Notes for Ma221 Lecture 13, Oct 7 2010

Goals for today: Section 3.1-3.3 (recall SVD)

Example: polynomial fitting 
         formulate as minimizing norm of A*x-b, A(i,j) = y(i)^(j-1),
            where (y(i),b(i)) are sample points
         run polyfit31 to show results
Standard notation argmin_x norm(A*x-b), A mxn, m>n
Other variants (code in LAPACK):
      constrained: argmin_x norm(Ax-b) st Bx=y
              #rows(B) <= #cols(A) <= #rows(A) + #rows(B)
              so answer unique if matrices involved are also full rank
      weighted: argmin_x norm(y) st d = Ax+By
             weighted because if B = I , it would be usual problem
             if B square: 
               argmin_x norm(inv(B)*(d-Ax))
      underdetermined: If #row(A) < #col(A), then whole set of solutions
         (add any z st Az=0 to x), so to make unique seek
           argmin_x norm(x) st Ax=b

Algorithms (all are used in various situations)
    Normal equations - A^T*A*x = A^T*b  
       A^T*A is spd, so solve with Cholesky
       fastest in dense case (fewest flops, least communication)
       but not stable if A ill-conditioned
    QR decomposition A = Q*R
       Gram-Schmidt - unstable, if A ill-conditioned
       Householder - stable
       blocked Householder - also minimizes data movement
       (also possible to use normal equations approach to get 
        Q explicitly, called CholeskyQR, same pros and cons as
        normal equations: fast but can be unstable)
    SVD - most "complete" answer, shows exactly how small changes in A, b
          could perturb solution x, best when A ill-conditioned
    conversion to linear system - allows iterative refinement (Q 3.3)

Normal equations
    vanishing gradient of norm(A*x-b,2)^2 = (A*x-b)^T*(A*x-b)
       compute limit as e->0 of  (A*(x+e)-b)^T*(A*(x+e)-b)/||e||^2
    why minimizer?: 
        (1) note that Hessian A^TA is positive definite
        (2) complete square of 
             norm(A*(x+e)-b,2)^2 = (Ax-b - Ae)^T*(Ax-b - Ae)
                                 = (Ax-b)^T*(Ax-b) - 2e^T*A^T*(Ax-b) + (Ae)^T(Ae)
                                 = ||Ax-b||^2 + ||Ae||^2 
    picture, use of Pythagorean Thm
    #flops: m*n^2 (A'*A) + n^3/3 (Cholesky)

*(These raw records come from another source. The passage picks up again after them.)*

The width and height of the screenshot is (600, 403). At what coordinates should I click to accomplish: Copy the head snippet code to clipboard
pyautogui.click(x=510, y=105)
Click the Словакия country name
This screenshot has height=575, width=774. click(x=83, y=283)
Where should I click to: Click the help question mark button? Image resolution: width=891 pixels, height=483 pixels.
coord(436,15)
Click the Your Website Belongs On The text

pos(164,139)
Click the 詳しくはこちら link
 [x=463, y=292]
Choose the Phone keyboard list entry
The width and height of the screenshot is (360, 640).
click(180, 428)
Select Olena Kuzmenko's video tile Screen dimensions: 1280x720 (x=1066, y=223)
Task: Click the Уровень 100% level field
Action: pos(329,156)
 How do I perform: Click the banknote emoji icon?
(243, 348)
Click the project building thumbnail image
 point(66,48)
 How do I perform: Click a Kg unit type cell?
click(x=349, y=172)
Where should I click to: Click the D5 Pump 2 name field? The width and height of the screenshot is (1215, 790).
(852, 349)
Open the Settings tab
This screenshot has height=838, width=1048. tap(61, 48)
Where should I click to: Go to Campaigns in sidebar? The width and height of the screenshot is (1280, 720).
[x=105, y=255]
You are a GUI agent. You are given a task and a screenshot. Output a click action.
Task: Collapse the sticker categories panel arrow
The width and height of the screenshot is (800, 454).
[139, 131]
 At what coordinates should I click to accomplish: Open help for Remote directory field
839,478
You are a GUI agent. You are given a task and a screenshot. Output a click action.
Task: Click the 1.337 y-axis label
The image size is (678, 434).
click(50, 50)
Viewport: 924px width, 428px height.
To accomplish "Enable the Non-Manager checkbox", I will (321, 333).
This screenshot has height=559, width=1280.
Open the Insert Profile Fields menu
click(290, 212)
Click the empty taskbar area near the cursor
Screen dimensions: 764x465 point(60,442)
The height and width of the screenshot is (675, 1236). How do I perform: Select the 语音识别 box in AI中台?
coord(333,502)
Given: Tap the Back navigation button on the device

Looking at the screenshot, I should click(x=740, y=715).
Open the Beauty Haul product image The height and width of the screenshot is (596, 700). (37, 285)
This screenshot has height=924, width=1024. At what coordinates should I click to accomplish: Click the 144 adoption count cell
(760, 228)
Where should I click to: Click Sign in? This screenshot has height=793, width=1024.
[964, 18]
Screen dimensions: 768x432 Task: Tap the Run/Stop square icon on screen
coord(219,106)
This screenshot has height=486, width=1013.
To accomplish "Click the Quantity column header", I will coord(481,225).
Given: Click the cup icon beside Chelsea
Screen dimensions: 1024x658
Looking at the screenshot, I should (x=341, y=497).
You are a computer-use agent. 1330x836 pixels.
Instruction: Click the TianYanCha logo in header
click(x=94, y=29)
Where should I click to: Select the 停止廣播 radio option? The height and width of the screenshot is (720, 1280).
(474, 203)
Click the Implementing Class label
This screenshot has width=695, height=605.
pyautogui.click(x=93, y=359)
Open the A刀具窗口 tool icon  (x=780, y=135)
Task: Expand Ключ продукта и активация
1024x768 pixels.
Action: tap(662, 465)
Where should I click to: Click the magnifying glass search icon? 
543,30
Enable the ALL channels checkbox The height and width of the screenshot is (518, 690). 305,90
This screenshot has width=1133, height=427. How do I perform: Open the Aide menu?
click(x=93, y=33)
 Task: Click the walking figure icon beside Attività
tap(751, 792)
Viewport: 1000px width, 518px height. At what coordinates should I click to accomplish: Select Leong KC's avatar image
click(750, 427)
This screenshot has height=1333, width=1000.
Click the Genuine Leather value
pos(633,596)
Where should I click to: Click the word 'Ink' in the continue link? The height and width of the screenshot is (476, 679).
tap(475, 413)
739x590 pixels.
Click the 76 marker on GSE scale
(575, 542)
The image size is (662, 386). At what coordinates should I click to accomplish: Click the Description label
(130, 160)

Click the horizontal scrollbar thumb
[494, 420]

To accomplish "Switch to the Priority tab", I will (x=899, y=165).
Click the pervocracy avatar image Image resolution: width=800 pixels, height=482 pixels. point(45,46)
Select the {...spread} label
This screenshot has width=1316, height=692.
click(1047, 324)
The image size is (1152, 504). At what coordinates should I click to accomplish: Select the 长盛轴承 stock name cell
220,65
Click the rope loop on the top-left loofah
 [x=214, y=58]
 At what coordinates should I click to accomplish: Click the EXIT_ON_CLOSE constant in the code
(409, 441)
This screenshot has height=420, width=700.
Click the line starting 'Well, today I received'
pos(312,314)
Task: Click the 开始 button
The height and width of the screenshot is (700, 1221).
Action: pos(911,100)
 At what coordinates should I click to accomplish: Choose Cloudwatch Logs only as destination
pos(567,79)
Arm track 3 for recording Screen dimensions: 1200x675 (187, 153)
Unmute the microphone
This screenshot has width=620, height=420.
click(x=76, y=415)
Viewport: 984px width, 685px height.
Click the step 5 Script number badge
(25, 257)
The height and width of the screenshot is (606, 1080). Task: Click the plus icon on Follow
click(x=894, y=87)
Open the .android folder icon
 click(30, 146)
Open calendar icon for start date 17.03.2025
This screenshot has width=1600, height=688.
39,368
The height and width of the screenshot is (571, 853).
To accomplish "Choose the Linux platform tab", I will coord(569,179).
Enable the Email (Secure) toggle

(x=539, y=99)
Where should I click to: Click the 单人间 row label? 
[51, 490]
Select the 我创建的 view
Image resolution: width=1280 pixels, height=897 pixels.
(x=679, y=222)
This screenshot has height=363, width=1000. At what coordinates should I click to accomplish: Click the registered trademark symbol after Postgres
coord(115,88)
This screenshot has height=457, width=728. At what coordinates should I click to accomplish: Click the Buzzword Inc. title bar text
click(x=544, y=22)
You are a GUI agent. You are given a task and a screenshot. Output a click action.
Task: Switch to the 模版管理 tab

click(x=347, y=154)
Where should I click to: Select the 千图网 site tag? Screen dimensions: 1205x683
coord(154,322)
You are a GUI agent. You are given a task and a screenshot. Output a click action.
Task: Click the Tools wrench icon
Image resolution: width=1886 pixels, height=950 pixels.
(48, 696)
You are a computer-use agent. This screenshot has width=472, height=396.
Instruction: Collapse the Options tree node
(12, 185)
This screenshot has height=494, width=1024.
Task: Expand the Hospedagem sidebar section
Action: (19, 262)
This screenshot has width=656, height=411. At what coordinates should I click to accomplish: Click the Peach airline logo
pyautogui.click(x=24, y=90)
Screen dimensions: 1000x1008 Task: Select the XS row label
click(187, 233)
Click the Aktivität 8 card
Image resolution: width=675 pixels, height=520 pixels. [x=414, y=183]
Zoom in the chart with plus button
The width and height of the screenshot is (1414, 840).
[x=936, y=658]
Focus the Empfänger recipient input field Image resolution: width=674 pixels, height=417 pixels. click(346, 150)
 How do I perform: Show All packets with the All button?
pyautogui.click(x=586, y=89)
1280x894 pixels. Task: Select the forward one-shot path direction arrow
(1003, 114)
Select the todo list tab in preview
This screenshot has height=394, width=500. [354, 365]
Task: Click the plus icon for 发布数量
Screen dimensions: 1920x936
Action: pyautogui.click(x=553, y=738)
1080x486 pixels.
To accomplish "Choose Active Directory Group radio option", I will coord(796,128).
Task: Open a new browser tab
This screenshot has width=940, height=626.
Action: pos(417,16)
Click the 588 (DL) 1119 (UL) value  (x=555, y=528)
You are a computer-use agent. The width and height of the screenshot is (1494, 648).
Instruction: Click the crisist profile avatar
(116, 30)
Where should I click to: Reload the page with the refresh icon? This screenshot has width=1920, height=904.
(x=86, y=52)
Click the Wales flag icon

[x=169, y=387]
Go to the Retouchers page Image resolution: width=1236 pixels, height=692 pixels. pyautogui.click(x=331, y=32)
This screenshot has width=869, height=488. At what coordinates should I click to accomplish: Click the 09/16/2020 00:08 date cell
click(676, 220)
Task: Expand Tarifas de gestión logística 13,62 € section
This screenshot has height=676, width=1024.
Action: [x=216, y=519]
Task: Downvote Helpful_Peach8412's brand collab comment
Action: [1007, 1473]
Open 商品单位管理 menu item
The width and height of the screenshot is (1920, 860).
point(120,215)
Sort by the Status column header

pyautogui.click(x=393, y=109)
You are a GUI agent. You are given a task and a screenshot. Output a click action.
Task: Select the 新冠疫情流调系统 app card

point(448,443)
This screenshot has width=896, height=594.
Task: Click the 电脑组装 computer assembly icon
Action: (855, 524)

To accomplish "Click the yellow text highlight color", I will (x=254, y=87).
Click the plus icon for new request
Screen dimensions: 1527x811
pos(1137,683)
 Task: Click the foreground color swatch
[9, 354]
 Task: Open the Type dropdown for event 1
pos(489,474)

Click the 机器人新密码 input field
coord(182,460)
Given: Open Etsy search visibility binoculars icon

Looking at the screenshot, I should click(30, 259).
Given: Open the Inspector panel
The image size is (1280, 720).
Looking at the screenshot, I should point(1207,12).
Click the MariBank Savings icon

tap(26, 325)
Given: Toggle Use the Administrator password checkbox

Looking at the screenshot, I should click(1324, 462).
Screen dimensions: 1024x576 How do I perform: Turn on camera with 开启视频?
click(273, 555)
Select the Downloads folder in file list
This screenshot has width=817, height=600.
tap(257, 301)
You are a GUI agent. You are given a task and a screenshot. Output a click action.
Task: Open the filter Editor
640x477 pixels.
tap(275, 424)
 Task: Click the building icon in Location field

Gram-Schmidt A = Q*R  (dimensions)
  Assuming we can compute A = Q*R, how do we solve argmin_x norm(A*x-b)?
    x = R\(Q'*b)
  Why?
    proof 1: A = Q*R = [Q,Qhat]*[R;0] where [Q,Qhat] square, orthogonal,
             and compute || [Q,Qhat]^T*(A*x-b) ||_2
    proof 2: Ax - b = Q*R*x -b = Q*R*x - Q*Q'*b + Q*Q'*b - b 
                    = Q(R*x-Q'*b) + (Q*Q'-I)*b which are orthogonal 
    proof 3: plug into normal equations

  Algorithms for computing A=Q*R
    Classical and Modified Gram-Schmidt
      for i=1:n
        tmp    = A(:,i)
        for j=1:i-1
           r(j,i) = Q(:,j)'*A(:,i) ... CGS, costs 2m
           r(j,i) = Q(:,j)'*tmp    ... MGS, costs 2m
           tmp    = tmp    - r(j,i)*Q(:,j) ... costs 2m
        end
        r(i,i) = norm(tmp   ,2) ... costs 2m
        Q(:,i) = tmp   /r(i,i)  ... costs m
      end

    total #flops = 4m*n^2/2 +O(mn) = 2mn^2 + O(mn), about 2x normal equations

    Two metrics of backward stability:
        If backward stable should get accurate QR decomposition of 
          slight perturbed input matrix A+E = QR where norm(E)/norm(A) = O(macheps)
        This means norm(Q*R-A)/norm(A) should be O(macheps), 
          just like we expect norm(A-PLU)/norm(A) to be O(macheps)
        But it also means norm(Q'*Q-I) should be O(macheps), an extra condition.
    plots showing instability: 
          run QRStability with cnd = 1e1, 1e2 1e4 1e8, m=6, n=4, samples = 100
    Eventually: will explain stable implementation;
        Also building block for eigenvalue and SVD algorithms

Recall SVD = Singular Value Decomposition

   Thm. Suppose A = m x m, then there is an
           orthogonal matrix U = [u(1),...,u(m)]
           diagonal matrix Sigma = diag(sigma(1),...,sigma(m))
                  with sigma(1) >= sigma(2) >= ... >= 0
           orthogonal matrix V = [v(m),...,v(m)]
        with A = U*Sigma*V^T.
           u(i) called left singular vectors
           sigma(i) called singular values
           v(i) called right singular vectors
        More generally, if A = m x n with m > n, then
           U m x m and orthogonal as before
           V n x n and orthogonal
           Sigma is m x n with same diagonal as before
        When m > n, we sometimes write this as
           [u(1),...,u(n)] * diag(sigma(1),...,sigma(n)) * V^T
        ==  Uhat * Sigmahat * V^T

  Recall Fact 2 from Lecture 3:  
      When m>n, we can use it to solve the full rank least squares problem
      argmin_x ||A*x-b||_2 as follows: writing A = Uhat*Sigmahat*V' as above
      then x = V*inv(Sigmahat)*Uhat^T*b 

  Def: If A = Uhat*Sigmahat*V^T is full rank, its (Moore-Penrose) pseudoinverse is
           A^+ = V*inv(Sigmahat)*Uhat^T

  Facts: A^+ = inv(A^T*A)*A^T  (i.e. SVD and normal equations give same answer!)
         In matlab, A^+ = pinv(A)  (when A not full rank or #cols>#rows, def later)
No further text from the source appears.